Disclaimer....This test should not be considered an endorsement or recommendation for the product(s) tested.  All tests represent actual performance in ballistics testing media.  Terminal performance in all other media will show different results.  It is up to each individual to make their own personal decision on which specific ammunition to use for their needs.  It's also critically important to test any ammo in YOUR SPECIFIC FIREARM before relying on it for any purpose.

Ammunition labeled as +P or +P+ should only be used in firearms that have been certified by the manufacturer as safe for the additional pressures generated by these ammunition types.

Tuesday, May 24, 2016

CRKT Folts Designed Minimalist Knife Series - Amazing Knives for Minimal Gear People

Neck knife or tactical love beads?  You make the call.
Neck knives.  I never gave them much thought other than to dismiss them as something I would never wear and had no interest in owning. Then I read this piece over at Blue Sheepdog on the CRKT Alan Folts designed Minimalist knife series.  I found myself drawn to these small fixed blade knives. I think it was the variety of shapes and visible quality construction that ultimately convinced me to add one to my Amazon shopping cart.

Each CRKT Minimalist knife ships with an injection molded sheath, neck lanyard, as well as the hardware and clip to convert the sheath to be worn on a belt. A braided fob is added to each knife that can easily be removed if that is your preference.  Once removed, the fob can't be reattached so be sure you want it gone before making the cut.

I'm a long time fan of the tanto/reverse tanto blade shapes.  No specific reason other than I just really like they way they look.  I decided to go with the Minimalist Tanto for my purchase.  It arrived in a few days and it was love at first sight. I'm not really a knife guy so I won't bore you with details on the type of steel used or how deep the gimping is.  I know pointy, and I know sharp.  My knife arrived very pointy and very sharp.  It also looked and felt really great.  So what did I do? I figured out a way to mount my brand new EDC Minimalist Tanto on my Glock 42 OWB holster.

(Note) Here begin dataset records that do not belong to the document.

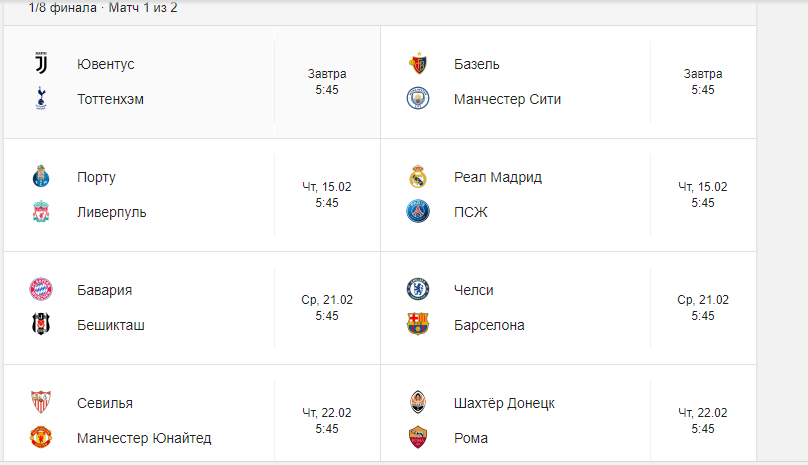Click the Liverpool club crest
Viewport: 808px width, 465px height.
pyautogui.click(x=41, y=212)
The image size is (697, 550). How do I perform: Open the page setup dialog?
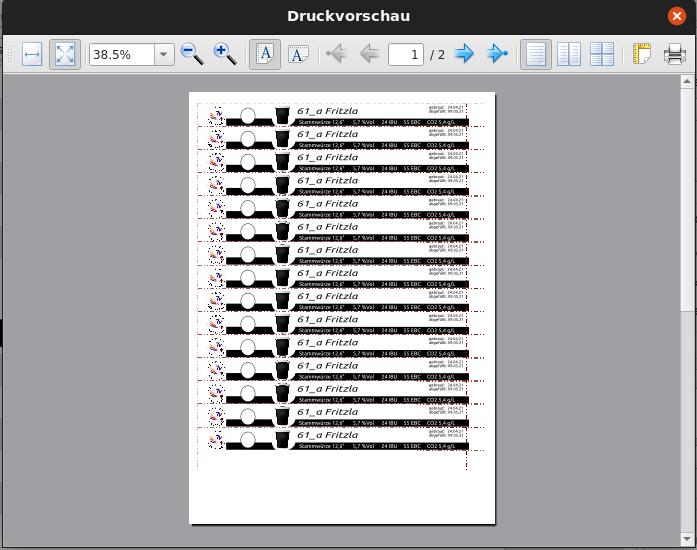tap(641, 54)
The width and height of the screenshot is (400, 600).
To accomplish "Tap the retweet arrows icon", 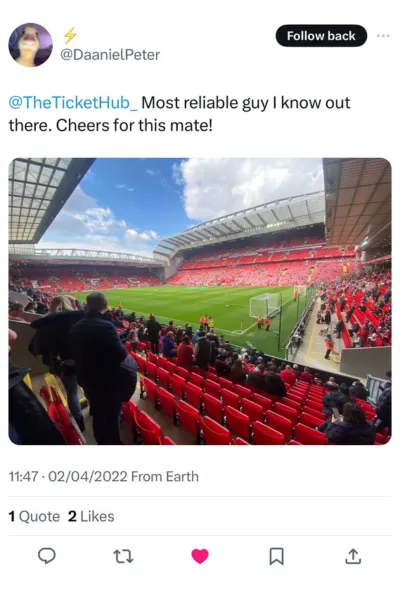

It almost looks like the knife and holster were designed to fit together.
I'm not recommending or suggesting that you do this, but after seeing how great the BladeTech Total Eclipse and CRKT Minimalist Tanto fit together I didn't have the heart to separate them.  With the holster at 4 o'clock, the knife rides at the 3 o'clock position and can be discreetly drawn from under a tee-shirt without exposing the handgun holstered behind it.

The S.P.E.W. shown with a Frankin half dollar for scale
I don't carry the Glock 42 every day so it was back to Amazon to pick up another Minimalist that I could use for every day carry when I'm not wearing a belt.  I previously mentioned there are 6 blades in the CRKT Alan Folts Designed Minimalist Series.  Rather than buy a second Tanto, I opted for the S.P.E.W. for my second purchase. The Small Pocket Everyday Wharncliffe is a bit larger than the Tanto, but it's still small, thin, and light enough to be carried in a front pocket.  The extra length also keeps the knife from rotating in all but the largest of pockets. The knife and sheath easily share front pocket space with my newfangled SHARKK aluminum wallet.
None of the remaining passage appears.